● **Work instruction**:
Return only those lines of the records below in which "view" appears.

Saved entries
--- --- ---

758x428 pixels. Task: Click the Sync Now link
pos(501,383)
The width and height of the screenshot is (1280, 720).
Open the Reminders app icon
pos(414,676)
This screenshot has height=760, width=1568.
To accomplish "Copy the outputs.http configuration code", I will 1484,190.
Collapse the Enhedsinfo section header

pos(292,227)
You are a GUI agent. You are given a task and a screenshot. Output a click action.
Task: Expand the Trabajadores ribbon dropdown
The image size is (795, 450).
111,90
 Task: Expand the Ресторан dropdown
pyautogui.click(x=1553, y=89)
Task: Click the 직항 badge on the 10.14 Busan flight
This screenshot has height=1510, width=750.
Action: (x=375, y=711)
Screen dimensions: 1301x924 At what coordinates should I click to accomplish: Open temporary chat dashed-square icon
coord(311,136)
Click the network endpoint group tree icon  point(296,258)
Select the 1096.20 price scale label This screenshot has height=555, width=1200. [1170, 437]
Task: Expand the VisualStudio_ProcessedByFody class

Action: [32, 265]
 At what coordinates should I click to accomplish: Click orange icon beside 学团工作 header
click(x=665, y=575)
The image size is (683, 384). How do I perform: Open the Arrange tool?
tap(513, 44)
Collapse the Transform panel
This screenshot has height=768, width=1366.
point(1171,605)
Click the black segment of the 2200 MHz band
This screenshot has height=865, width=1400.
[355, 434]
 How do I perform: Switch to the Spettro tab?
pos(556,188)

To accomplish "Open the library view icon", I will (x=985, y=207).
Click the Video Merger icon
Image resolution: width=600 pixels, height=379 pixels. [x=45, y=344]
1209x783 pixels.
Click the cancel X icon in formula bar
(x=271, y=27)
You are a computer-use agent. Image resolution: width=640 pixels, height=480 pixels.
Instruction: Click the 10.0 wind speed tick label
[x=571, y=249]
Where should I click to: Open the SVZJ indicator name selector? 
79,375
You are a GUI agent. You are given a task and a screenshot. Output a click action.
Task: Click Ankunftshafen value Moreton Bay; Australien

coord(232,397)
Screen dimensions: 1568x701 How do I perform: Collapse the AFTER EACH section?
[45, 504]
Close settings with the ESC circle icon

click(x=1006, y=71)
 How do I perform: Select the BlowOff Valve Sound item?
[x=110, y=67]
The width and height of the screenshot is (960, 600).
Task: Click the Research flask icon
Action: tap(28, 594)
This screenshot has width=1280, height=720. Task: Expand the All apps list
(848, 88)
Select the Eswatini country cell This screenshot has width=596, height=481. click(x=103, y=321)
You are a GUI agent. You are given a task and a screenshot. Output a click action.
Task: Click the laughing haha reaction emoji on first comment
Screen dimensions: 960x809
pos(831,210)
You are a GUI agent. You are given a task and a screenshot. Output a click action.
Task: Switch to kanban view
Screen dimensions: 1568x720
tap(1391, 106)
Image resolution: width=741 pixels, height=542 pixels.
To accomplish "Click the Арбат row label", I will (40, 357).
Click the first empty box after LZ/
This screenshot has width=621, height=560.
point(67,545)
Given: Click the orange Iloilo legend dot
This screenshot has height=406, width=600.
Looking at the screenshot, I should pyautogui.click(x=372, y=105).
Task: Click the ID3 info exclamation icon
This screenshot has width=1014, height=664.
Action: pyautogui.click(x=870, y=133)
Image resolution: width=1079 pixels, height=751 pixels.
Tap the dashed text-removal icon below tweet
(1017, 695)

--- --- ---

● **Solution**:
To accomplish "Open the library view icon", I will (x=985, y=207).
Task: Switch to kanban view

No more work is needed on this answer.